有些编译器甚至可以很好地消除代码,因为内存永远不会被再次读取,但很可能不会。

I would advise not to worry about any performance overhead with vector vs. new int[]. In debug mode, you'll get free debugging aids (bounds checking) while in release mode, as long as you don't call functions that throw for out-of-range, the code will be essentially identical in performance for practical purposes.
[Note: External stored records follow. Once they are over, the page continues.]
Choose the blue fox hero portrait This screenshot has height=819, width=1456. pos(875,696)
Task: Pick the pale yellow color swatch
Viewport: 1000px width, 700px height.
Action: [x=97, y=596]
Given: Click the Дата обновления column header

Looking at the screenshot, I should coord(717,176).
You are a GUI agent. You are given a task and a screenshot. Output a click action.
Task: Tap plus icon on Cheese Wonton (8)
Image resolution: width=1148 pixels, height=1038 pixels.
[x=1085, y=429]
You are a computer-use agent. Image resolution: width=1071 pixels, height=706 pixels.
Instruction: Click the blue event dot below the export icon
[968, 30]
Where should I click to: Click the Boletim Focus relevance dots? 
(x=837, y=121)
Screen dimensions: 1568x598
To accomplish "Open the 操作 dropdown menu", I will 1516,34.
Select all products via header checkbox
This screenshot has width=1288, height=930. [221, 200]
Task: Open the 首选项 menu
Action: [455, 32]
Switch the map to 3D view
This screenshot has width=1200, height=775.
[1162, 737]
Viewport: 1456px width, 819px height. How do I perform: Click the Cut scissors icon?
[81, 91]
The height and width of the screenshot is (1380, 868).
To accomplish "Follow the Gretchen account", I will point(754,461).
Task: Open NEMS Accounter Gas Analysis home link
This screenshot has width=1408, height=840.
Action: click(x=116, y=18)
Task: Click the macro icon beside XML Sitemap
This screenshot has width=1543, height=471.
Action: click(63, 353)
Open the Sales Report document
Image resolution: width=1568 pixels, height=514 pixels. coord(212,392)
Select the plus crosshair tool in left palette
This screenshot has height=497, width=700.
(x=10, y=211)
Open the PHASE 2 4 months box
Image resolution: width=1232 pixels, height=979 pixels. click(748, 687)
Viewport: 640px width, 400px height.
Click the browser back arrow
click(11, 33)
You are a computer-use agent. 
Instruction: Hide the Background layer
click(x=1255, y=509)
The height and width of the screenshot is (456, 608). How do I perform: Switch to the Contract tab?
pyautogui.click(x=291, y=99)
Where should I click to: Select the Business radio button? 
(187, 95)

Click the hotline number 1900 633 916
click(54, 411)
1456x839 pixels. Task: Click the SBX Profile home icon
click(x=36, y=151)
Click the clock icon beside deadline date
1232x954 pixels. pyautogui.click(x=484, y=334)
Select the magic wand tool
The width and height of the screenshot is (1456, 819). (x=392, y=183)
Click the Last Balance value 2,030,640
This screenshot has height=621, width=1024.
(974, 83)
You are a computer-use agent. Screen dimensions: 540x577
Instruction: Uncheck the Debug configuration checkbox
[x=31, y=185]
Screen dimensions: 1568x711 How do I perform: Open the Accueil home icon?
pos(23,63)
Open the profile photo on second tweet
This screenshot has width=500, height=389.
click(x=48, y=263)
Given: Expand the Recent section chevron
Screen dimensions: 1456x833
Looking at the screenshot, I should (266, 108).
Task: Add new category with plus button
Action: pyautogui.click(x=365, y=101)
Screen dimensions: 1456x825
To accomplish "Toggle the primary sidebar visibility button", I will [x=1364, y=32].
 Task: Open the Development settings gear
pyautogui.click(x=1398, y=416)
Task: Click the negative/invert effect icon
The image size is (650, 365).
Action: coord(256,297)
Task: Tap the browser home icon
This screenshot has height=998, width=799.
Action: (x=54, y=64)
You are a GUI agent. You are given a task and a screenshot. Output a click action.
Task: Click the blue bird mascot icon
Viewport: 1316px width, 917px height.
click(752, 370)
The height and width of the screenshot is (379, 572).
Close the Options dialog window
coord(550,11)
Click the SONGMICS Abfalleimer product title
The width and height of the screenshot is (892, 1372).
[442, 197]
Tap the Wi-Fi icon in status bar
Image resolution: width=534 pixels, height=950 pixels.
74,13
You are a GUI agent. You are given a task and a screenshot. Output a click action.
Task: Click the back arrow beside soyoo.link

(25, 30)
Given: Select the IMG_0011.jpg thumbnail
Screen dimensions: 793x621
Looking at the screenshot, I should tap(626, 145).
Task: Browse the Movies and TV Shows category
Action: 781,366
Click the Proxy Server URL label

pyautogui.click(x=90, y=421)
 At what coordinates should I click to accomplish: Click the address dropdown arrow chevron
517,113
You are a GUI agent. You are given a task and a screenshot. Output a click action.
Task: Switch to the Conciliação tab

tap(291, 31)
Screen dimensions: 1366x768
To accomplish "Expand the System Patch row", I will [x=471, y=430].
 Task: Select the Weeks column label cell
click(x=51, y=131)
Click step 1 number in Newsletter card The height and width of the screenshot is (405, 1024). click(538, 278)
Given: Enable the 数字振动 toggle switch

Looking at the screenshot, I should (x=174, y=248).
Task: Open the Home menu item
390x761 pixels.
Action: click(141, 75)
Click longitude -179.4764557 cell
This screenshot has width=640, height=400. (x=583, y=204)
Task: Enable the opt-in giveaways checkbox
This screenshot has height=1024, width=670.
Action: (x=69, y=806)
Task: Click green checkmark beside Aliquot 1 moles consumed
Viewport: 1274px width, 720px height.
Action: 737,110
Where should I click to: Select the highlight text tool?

Plus, you don't have to worry about memory management (both test1() and test11() are not quite right).

我建议不要担心vector与new int []的任何性能开销。在调试模式下,在释放模式下,您将获得免费的调试辅助(边界检查),只要您不调用超出范围的函数,代码在性能上将基本相同,以用于实际目的。另外,您不必担心内存管理(test1()和test11()都不太正确)。

#2


1  

Let's do some work to improve the test, and give the standard library a chance by using it properly...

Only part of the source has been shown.